───── Provided data ─────

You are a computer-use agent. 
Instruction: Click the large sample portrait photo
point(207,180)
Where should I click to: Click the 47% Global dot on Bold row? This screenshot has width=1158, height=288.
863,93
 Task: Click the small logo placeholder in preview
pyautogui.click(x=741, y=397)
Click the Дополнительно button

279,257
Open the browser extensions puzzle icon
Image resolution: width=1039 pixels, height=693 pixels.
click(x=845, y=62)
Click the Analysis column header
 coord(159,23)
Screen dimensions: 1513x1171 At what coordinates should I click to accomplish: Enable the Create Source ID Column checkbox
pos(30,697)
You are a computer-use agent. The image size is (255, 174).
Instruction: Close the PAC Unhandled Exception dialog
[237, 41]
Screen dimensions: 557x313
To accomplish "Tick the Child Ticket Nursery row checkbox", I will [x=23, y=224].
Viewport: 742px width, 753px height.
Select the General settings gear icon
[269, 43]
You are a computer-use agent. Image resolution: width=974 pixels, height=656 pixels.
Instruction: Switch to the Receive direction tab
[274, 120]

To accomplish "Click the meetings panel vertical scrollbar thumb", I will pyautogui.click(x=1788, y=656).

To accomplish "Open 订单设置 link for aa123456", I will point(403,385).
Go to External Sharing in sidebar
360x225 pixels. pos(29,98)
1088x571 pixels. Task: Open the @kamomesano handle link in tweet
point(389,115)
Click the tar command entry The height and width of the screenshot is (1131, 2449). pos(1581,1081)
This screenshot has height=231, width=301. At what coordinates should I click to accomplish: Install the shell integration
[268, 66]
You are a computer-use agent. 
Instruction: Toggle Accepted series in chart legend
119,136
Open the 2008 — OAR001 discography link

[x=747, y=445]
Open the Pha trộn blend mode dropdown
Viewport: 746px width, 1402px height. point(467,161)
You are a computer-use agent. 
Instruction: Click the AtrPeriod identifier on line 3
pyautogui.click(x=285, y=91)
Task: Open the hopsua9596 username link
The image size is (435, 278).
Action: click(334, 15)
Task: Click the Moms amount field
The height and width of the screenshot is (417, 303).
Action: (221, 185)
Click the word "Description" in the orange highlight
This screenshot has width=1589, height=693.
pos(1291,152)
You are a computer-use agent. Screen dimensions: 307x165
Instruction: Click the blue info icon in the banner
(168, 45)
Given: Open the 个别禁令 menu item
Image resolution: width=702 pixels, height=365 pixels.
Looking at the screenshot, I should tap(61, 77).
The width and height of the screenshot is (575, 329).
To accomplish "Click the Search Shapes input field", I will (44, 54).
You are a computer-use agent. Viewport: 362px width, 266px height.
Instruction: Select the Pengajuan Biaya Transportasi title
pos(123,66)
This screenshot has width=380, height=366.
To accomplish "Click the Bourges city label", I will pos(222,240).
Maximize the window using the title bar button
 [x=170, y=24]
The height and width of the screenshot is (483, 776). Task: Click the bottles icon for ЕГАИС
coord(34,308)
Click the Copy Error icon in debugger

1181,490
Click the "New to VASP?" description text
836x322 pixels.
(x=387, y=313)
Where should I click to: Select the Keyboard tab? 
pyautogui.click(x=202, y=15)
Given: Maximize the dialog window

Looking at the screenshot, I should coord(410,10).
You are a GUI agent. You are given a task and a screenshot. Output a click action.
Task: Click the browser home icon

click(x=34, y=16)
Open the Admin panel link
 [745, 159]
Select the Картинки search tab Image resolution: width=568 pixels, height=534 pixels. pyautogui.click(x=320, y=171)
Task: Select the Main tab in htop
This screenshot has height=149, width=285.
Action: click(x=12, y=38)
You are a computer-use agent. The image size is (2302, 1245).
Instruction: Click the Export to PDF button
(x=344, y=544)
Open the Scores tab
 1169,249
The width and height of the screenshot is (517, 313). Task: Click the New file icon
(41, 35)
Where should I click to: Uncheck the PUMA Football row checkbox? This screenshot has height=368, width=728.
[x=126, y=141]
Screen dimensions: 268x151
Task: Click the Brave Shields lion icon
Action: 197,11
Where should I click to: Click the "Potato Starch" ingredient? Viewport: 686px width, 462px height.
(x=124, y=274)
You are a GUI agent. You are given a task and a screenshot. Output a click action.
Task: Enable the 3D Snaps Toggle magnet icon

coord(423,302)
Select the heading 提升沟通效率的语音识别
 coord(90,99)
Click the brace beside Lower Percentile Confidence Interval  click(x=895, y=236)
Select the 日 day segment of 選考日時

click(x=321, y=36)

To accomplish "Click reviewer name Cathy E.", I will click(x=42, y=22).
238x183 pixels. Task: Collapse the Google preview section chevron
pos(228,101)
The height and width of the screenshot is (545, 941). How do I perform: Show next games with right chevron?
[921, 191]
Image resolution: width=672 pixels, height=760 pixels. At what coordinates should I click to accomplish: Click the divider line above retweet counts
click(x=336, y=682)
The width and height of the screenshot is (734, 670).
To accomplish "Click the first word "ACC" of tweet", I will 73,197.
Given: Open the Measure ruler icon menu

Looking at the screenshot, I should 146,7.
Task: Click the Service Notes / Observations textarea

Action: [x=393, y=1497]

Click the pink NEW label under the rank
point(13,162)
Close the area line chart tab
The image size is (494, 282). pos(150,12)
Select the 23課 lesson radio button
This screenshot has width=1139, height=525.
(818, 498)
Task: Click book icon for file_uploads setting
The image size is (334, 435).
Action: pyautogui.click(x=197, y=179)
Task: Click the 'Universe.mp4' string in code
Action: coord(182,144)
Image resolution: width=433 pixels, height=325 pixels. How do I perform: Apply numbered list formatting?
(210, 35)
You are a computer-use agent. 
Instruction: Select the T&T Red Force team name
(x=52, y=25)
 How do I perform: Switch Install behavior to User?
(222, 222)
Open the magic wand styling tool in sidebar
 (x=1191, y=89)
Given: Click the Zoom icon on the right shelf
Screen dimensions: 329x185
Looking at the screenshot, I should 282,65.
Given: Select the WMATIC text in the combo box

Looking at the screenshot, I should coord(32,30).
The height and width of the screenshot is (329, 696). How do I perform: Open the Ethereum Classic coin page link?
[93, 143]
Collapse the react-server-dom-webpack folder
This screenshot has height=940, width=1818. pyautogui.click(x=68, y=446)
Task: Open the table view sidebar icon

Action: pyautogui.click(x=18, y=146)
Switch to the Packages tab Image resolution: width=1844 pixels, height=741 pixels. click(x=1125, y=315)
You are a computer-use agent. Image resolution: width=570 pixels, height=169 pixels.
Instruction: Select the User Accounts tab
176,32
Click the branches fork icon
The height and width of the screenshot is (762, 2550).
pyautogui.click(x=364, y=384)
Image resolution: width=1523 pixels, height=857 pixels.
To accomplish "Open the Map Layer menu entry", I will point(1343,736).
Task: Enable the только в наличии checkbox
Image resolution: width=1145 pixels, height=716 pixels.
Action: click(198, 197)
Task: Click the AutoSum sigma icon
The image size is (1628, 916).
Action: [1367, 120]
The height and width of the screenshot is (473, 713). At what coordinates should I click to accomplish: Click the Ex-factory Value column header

─────

• [What is required] Can you recast every line of the records above as a Markdown table with the columns Row and Line, numbering each row and leaving out the blank lines?

• [Answer to the task]
| Row | Line |
|---|---|
| 1 | You are a computer-use agent.  |
| 2 | Instruction: Click the large sample portrait photo |
| 3 | point(207,180) |
| 4 | Where should I click to: Click the 47% Global dot on Bold row? This screenshot has width=1158, height=288. |
| 5 | 863,93 |
| 6 |  Task: Click the small logo placeholder in preview |
| 7 | pyautogui.click(x=741, y=397) |
| 8 | Click the Дополнительно button |
| 9 | 279,257 |
| 10 | Open the browser extensions puzzle icon |
| 11 | Image resolution: width=1039 pixels, height=693 pixels. |
| 12 | click(x=845, y=62) |
| 13 | Click the Analysis column header |
| 14 |  coord(159,23) |
| 15 | Screen dimensions: 1513x1171 At what coordinates should I click to accomplish: Enable the Create Source ID Column checkbox |
| 16 | pos(30,697) |
| 17 | You are a computer-use agent. The image size is (255, 174). |
| 18 | Instruction: Close the PAC Unhandled Exception dialog |
| 19 | [237, 41] |
| 20 | Screen dimensions: 557x313 |
| 21 | To accomplish "Tick the Child Ticket Nursery row checkbox", I will [x=23, y=224]. |
| 22 | Viewport: 742px width, 753px height. |
| 23 | Select the General settings gear icon |
| 24 | [269, 43] |
| 25 | You are a computer-use agent. Image resolution: width=974 pixels, height=656 pixels. |
| 26 | Instruction: Switch to the Receive direction tab |
| 27 | [274, 120] |
| 28 | To accomplish "Click the meetings panel vertical scrollbar thumb", I will pyautogui.click(x=1788, y=656). |
| 29 | To accomplish "Open 订单设置 link for aa123456", I will point(403,385). |
| 30 | Go to External Sharing in sidebar |
| 31 | 360x225 pixels. pos(29,98) |
| 32 | 1088x571 pixels. Task: Open the @kamomesano handle link in tweet |
| 33 | point(389,115) |
| 34 | Click the tar command entry The height and width of the screenshot is (1131, 2449). pos(1581,1081) |
| 35 | This screenshot has height=231, width=301. At what coordinates should I click to accomplish: Install the shell integration |
| 36 | [268, 66] |
| 37 | You are a computer-use agent.  |
| 38 | Instruction: Toggle Accepted series in chart legend |
| 39 | 119,136 |
| 40 | Open the 2008 — OAR001 discography link |
| 41 | [x=747, y=445] |
| 42 | Open the Pha trộn blend mode dropdown |
| 43 | Viewport: 746px width, 1402px height. point(467,161) |
| 44 | You are a computer-use agent.  |
| 45 | Instruction: Click the AtrPeriod identifier on line 3 |
| 46 | pyautogui.click(x=285, y=91) |
| 47 | Task: Open the hopsua9596 username link |
| 48 | The image size is (435, 278). |
| 49 | Action: click(334, 15) |
| 50 | Task: Click the Moms amount field |
| 51 | The height and width of the screenshot is (417, 303). |
| 52 | Action: (221, 185) |
| 53 | Click the word "Description" in the orange highlight |
| 54 | This screenshot has width=1589, height=693. |
| 55 | pos(1291,152) |
| 56 | You are a computer-use agent. Screen dimensions: 307x165 |
| 57 | Instruction: Click the blue info icon in the banner |
| 58 | (168, 45) |
| 59 | Given: Open the 个别禁令 menu item |
| 60 | Image resolution: width=702 pixels, height=365 pixels. |
| 61 | Looking at the screenshot, I should tap(61, 77). |
| 62 | The width and height of the screenshot is (575, 329). |
| 63 | To accomplish "Click the Search Shapes input field", I will (44, 54). |
| 64 | You are a computer-use agent. Viewport: 362px width, 266px height. |
| 65 | Instruction: Select the Pengajuan Biaya Transportasi title |
| 66 | pos(123,66) |
| 67 | This screenshot has width=380, height=366. |
| 68 | To accomplish "Click the Bourges city label", I will pos(222,240). |
| 69 | Maximize the window using the title bar button |
| 70 |  [x=170, y=24] |
| 71 | The height and width of the screenshot is (483, 776). Task: Click the bottles icon for ЕГАИС |
| 72 | coord(34,308) |
| 73 | Click the Copy Error icon in debugger |
| 74 | 1181,490 |
| 75 | Click the "New to VASP?" description text |
| 76 | 836x322 pixels. |
| 77 | (x=387, y=313) |
| 78 | Where should I click to: Select the Keyboard tab?  |
| 79 | pyautogui.click(x=202, y=15) |
| 80 | Given: Maximize the dialog window |
| 81 | Looking at the screenshot, I should coord(410,10). |
| 82 | You are a GUI agent. You are given a task and a screenshot. Output a click action. |
| 83 | Task: Click the browser home icon |
| 84 | click(x=34, y=16) |
| 85 | Open the Admin panel link |
| 86 |  [745, 159] |
| 87 | Select the Картинки search tab Image resolution: width=568 pixels, height=534 pixels. pyautogui.click(x=320, y=171) |
| 88 | Task: Select the Main tab in htop |
| 89 | This screenshot has height=149, width=285. |
| 90 | Action: click(x=12, y=38) |
| 91 | You are a computer-use agent. The image size is (2302, 1245). |
| 92 | Instruction: Click the Export to PDF button |
| 93 | (x=344, y=544) |
| 94 | Open the Scores tab |
| 95 |  1169,249 |
| 96 | The width and height of the screenshot is (517, 313). Task: Click the New file icon |
| 97 | (41, 35) |
| 98 | Where should I click to: Uncheck the PUMA Football row checkbox? This screenshot has height=368, width=728. |
| 99 | [x=126, y=141] |
| 100 | Screen dimensions: 268x151 |
| 101 | Task: Click the Brave Shields lion icon |
| 102 | Action: 197,11 |
| 103 | Where should I click to: Click the "Potato Starch" ingredient? Viewport: 686px width, 462px height. |
| 104 | (x=124, y=274) |
| 105 | You are a GUI agent. You are given a task and a screenshot. Output a click action. |
| 106 | Task: Enable the 3D Snaps Toggle magnet icon |
| 107 | coord(423,302) |
| 108 | Select the heading 提升沟通效率的语音识别 |
| 109 |  coord(90,99) |
| 110 | Click the brace beside Lower Percentile Confidence Interval  click(x=895, y=236) |
| 111 | Select the 日 day segment of 選考日時 |
| 112 | click(x=321, y=36) |
| 113 | To accomplish "Click reviewer name Cathy E.", I will click(x=42, y=22). |
| 114 | 238x183 pixels. Task: Collapse the Google preview section chevron |
| 115 | pos(228,101) |
| 116 | The height and width of the screenshot is (545, 941). How do I perform: Show next games with right chevron? |
| 117 | [921, 191] |
| 118 | Image resolution: width=672 pixels, height=760 pixels. At what coordinates should I click to accomplish: Click the divider line above retweet counts |
| 119 | click(x=336, y=682) |
| 120 | The width and height of the screenshot is (734, 670). |
| 121 | To accomplish "Click the first word "ACC" of tweet", I will 73,197. |
| 122 | Given: Open the Measure ruler icon menu |
| 123 | Looking at the screenshot, I should 146,7. |
| 124 | Task: Click the Service Notes / Observations textarea |
| 125 | Action: [x=393, y=1497] |
| 126 | Click the pink NEW label under the rank |
| 127 | point(13,162) |
| 128 | Close the area line chart tab |
| 129 | The image size is (494, 282). pos(150,12) |
| 130 | Select the 23課 lesson radio button |
| 131 | This screenshot has width=1139, height=525. |
| 132 | (818, 498) |
| 133 | Task: Click book icon for file_uploads setting |
| 134 | The image size is (334, 435). |
| 135 | Action: pyautogui.click(x=197, y=179) |
| 136 | Task: Click the 'Universe.mp4' string in code |
| 137 | Action: coord(182,144) |
| 138 | Image resolution: width=433 pixels, height=325 pixels. How do I perform: Apply numbered list formatting? |
| 139 | (210, 35) |
| 140 | You are a computer-use agent.  |
| 141 | Instruction: Select the T&T Red Force team name |
| 142 | (x=52, y=25) |
| 143 |  How do I perform: Switch Install behavior to User? |
| 144 | (222, 222) |
| 145 | Open the magic wand styling tool in sidebar |
| 146 |  (x=1191, y=89) |
| 147 | Given: Click the Zoom icon on the right shelf |
| 148 | Screen dimensions: 329x185 |
| 149 | Looking at the screenshot, I should 282,65. |
| 150 | Given: Select the WMATIC text in the combo box |
| 151 | Looking at the screenshot, I should coord(32,30). |
| 152 | The height and width of the screenshot is (329, 696). How do I perform: Open the Ethereum Classic coin page link? |
| 153 | [93, 143] |
| 154 | Collapse the react-server-dom-webpack folder |
| 155 | This screenshot has height=940, width=1818. pyautogui.click(x=68, y=446) |
| 156 | Task: Open the table view sidebar icon |
| 157 | Action: pyautogui.click(x=18, y=146) |
| 158 | Switch to the Packages tab Image resolution: width=1844 pixels, height=741 pixels. click(x=1125, y=315) |
| 159 | You are a computer-use agent. Image resolution: width=570 pixels, height=169 pixels. |
| 160 | Instruction: Select the User Accounts tab |
| 161 | 176,32 |
| 162 | Click the branches fork icon |
| 163 | The height and width of the screenshot is (762, 2550). |
| 164 | pyautogui.click(x=364, y=384) |
| 165 | Image resolution: width=1523 pixels, height=857 pixels. |
| 166 | To accomplish "Open the Map Layer menu entry", I will point(1343,736). |
| 167 | Task: Enable the только в наличии checkbox |
| 168 | Image resolution: width=1145 pixels, height=716 pixels. |
| 169 | Action: click(198, 197) |
| 170 | Task: Click the AutoSum sigma icon |
| 171 | The image size is (1628, 916). |
| 172 | Action: [1367, 120] |
| 173 | The height and width of the screenshot is (473, 713). At what coordinates should I click to accomplish: Click the Ex-factory Value column header |